I'm currently writing a voxel-based game with infinite, chunked terrain a-la Minecraft. Terrain volume management was implemented using a LargeVolume for storage/access. During development though I ran in to some pain points where I feel that the LargeVolume doesn't really align with the needs of infinite terrain storage/paging for Minecraft-type games. To solve these, I made some drastic modifications to PolyVox over the course of a day or two and things are working pretty well. Basically what I did was make my own volume. (I apologize in advance for desecrating PolyVox's elegant template metacode with me-specific manual specialization.
)
Since there appears to already be discussion about threading LargeVolume, I thought I'd compile a list of the pain points I encountered with LargeVolume, as well as share some of my research with threading PolyVox volumes.
The IssuesLack of Manual Chunk Paging ControlMinecraft-alikes with chunked terrain generally have these requirements for volume paging:
- (Near) Infinite terrain
- Sparse chunk storage. (Two players are a thousand blocks away on a server, but they each only load the 441 chunks around them, and not all between)
- Uncompressed, direct access to blocks for all loaded chunks.

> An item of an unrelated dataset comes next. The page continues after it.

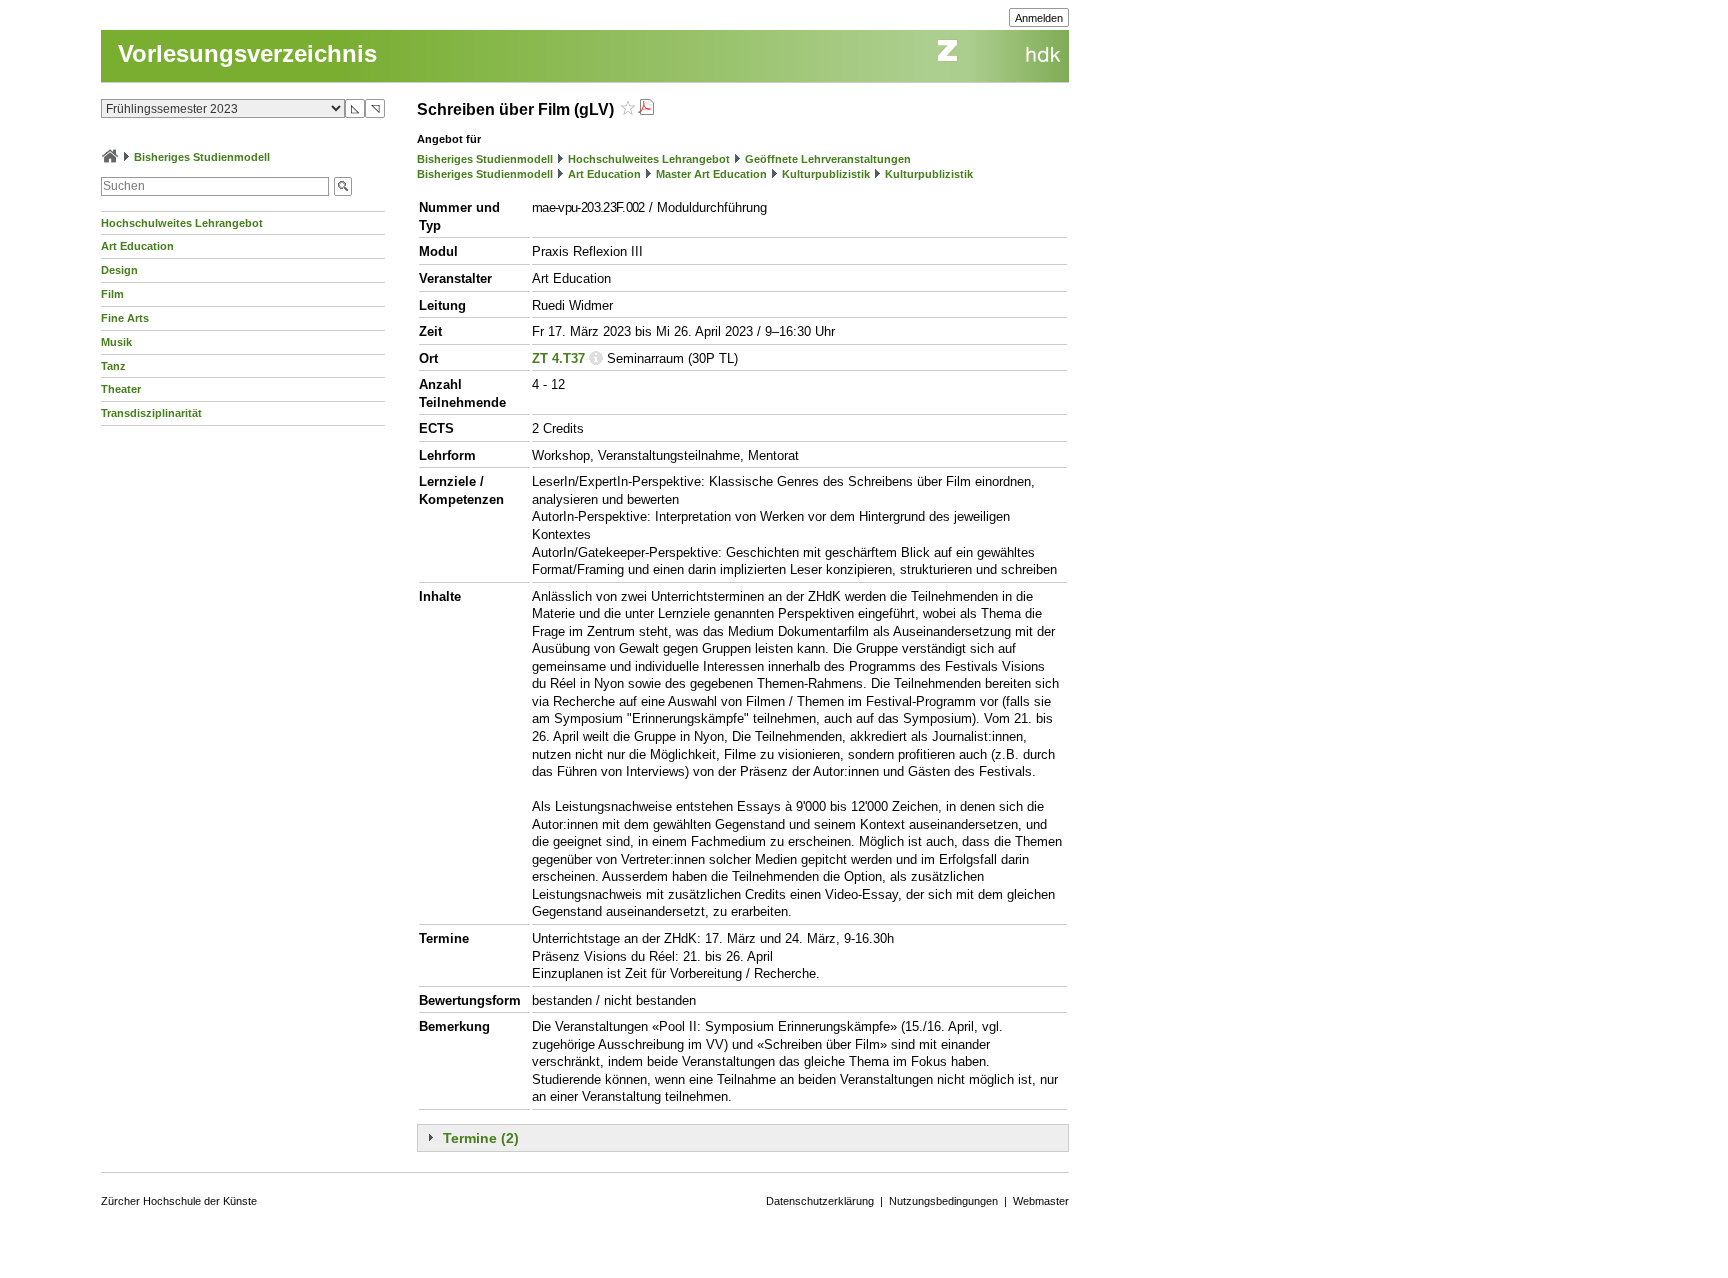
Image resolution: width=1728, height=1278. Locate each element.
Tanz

- The game engine needs to control which chunks it considers to be loaded
An infinite volume can be achieved via LargeVolume, but only indirectly by setting the volume's valid region to [INT_MIN, INT_MAX]. This causes issues of its own related to what LargeVolume does when a VolumeSampler asks for voxels from a block that the game engine doesn't considered loaded; but I've dedicated a whole section to that issue in particular.

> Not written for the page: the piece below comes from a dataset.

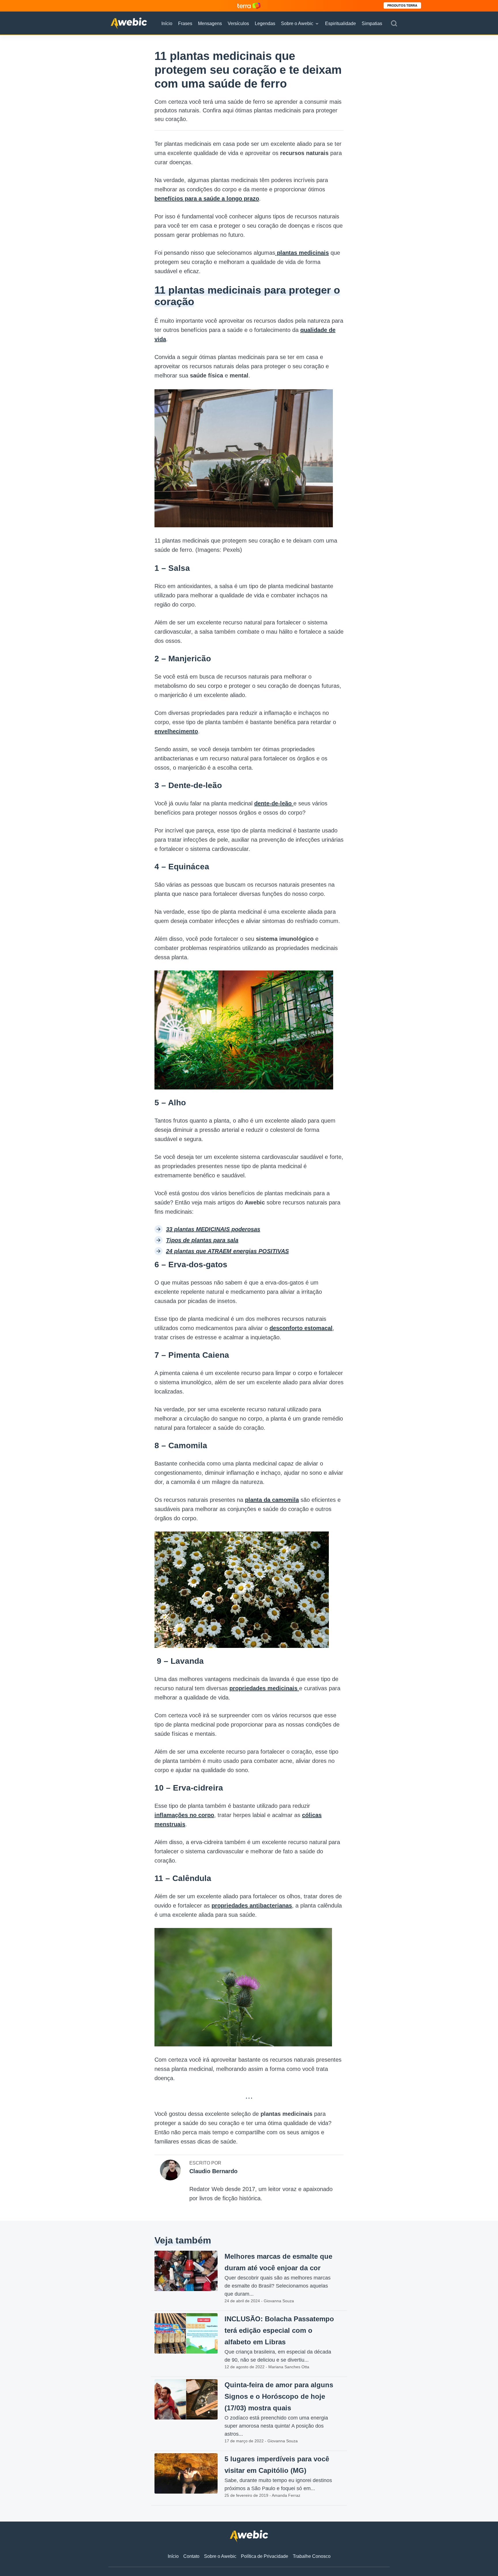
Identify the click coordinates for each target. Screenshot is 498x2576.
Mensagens (210, 23)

The map that LargeVolume uses to associate regions with their datablocks does a good job at sparse storage. No complaints there.

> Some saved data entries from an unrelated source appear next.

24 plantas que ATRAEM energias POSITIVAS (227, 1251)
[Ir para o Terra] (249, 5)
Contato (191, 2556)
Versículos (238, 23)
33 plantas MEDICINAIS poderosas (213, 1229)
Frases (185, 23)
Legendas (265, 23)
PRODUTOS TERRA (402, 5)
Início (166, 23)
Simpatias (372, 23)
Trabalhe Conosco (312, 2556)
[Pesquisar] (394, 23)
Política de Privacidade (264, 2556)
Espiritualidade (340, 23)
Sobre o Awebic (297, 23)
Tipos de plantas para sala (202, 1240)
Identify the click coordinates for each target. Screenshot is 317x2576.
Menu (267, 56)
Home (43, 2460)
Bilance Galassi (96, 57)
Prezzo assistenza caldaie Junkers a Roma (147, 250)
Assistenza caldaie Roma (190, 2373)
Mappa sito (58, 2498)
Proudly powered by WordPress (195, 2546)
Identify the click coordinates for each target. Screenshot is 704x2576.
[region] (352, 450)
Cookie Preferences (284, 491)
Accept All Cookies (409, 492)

I've not found the need to keep compressed chunks around in memory. When a chunk moves out of the load radius of a player entity I just save the chunk to disk and unload it all from memory. During the game loop, all loaded game-chunks will need to consult the terrain data every frame for collision checking with entities, randomly "ticking" a block (e.g. for sapling growth, fire spread, etc) and that sort of thing. When I used LargeVolume I just tended to set the max uncompressed block count high enough that it would never actually compress a block, and manually unloaded PolyVox regions when the game considered the areas to be unloaded.
Performance and ThreadingThe lack of thread safety was really starting to hurt performance. With LargeVolume, my engine had for threads that needed to touch the volume: a thread for mesh extraction, a thread for Resampling/loading volume data from disk, a thread for resampling volume data to write to disk, and the game loop thread, which accessed the volume for collision detection among other things.
What would happen is that when a player entity would cross a chunk boundary, 10 chunks would be queued for unloading, 10 new chunks would be queued for loading, and Meshes would be queued for extraction as the chunks were being loaded. All threads use a single producer/single consumer model, and use condition variables sleep until their input queues have jobs to process. Using a single mutex to protect all method calls to LargeVolume or VolumeResampler runs on LargeVolume, any given thread could be waiting for the lock for upwards of 120-200ms. CubicSurfaceExtracting the 16x128x16 chunks took ~40ms on average, and the rest of the wait comes from the other threads. If say the chunk-unload thread releases the mutex and the chunk-load thread gets it next and hands it off to the mesh extractor thread once it's done with the mutex, that's a guaranteed 100ms wait before the game loop thread gets to use the volume for collision calculations, at which point we've dropped 4 or 5 frames already creating a bad stutter. Even if you used, say, 16x16x16 chunks and that made surface extraction 8x shorter, you'd still potentially be able to miss a frame or two to mutex contention in the game loop if the game loop thread manages to get the mutex last. Clearly, some form of concurrent reading needs to be possible for applications where loading/unloading chunks during gameplay is acceptably performant.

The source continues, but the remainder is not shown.